Description of the task: Print everything from the row that contains "Given: Click the End date input field" down to the row that contains "pos(164,570)", both included, exactly as they stand, character for character.

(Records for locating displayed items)
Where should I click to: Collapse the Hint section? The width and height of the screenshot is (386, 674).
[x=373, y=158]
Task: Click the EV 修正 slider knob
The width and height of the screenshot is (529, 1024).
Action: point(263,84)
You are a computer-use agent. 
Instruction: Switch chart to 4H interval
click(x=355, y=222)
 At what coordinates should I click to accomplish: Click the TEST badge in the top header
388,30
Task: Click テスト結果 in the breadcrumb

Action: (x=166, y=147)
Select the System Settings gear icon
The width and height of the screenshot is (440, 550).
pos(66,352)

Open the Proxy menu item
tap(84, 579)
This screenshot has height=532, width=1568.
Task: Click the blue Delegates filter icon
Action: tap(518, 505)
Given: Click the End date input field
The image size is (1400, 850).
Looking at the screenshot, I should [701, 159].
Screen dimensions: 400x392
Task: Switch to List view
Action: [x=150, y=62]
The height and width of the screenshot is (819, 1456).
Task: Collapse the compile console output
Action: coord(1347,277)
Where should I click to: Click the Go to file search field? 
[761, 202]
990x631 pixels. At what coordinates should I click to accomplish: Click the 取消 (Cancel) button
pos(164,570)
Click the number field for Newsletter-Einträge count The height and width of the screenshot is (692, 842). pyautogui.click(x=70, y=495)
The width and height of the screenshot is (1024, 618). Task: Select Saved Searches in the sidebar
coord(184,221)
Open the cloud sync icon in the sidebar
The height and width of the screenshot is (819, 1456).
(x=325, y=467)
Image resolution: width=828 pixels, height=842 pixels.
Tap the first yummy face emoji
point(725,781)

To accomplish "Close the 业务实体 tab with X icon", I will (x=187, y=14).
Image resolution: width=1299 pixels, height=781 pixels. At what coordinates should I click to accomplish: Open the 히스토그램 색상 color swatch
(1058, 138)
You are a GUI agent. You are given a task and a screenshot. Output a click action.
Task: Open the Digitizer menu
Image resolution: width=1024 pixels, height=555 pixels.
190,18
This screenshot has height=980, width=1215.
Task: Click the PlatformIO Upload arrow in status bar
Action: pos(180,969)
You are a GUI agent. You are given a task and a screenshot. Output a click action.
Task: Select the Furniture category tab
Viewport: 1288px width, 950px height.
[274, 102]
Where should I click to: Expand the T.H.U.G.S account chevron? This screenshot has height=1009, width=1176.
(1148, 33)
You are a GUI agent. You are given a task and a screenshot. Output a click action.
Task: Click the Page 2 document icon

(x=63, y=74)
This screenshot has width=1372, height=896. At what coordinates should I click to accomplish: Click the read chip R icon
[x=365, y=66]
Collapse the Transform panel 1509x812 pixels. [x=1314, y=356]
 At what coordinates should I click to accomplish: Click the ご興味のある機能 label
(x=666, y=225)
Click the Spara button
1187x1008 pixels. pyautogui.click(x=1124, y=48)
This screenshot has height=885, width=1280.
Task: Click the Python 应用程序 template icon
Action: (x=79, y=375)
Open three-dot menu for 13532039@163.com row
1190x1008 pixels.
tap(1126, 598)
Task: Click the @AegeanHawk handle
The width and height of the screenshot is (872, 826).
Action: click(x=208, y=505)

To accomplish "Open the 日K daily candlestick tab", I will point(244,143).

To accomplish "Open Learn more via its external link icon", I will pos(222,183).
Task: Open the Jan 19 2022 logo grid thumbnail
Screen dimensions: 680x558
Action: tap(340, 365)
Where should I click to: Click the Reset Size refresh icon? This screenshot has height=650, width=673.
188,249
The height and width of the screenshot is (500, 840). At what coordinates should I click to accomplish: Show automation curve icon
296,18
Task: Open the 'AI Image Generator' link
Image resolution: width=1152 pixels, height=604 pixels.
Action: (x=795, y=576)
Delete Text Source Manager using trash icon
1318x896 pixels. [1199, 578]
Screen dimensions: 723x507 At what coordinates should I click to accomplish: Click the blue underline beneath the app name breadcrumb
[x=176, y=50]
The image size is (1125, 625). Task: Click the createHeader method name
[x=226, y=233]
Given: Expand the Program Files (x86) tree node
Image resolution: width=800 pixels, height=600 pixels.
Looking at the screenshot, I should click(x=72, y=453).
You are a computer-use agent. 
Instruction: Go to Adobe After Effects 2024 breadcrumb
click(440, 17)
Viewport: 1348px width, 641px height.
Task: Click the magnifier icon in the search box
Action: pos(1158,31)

Answer to the exercise:
Given: Click the End date input field
The image size is (1400, 850).
Looking at the screenshot, I should [701, 159].
Screen dimensions: 400x392
Task: Switch to List view
Action: [x=150, y=62]
The height and width of the screenshot is (819, 1456).
Task: Collapse the compile console output
Action: coord(1347,277)
Where should I click to: Click the Go to file search field? 
[761, 202]
990x631 pixels. At what coordinates should I click to accomplish: Click the 取消 (Cancel) button
pos(164,570)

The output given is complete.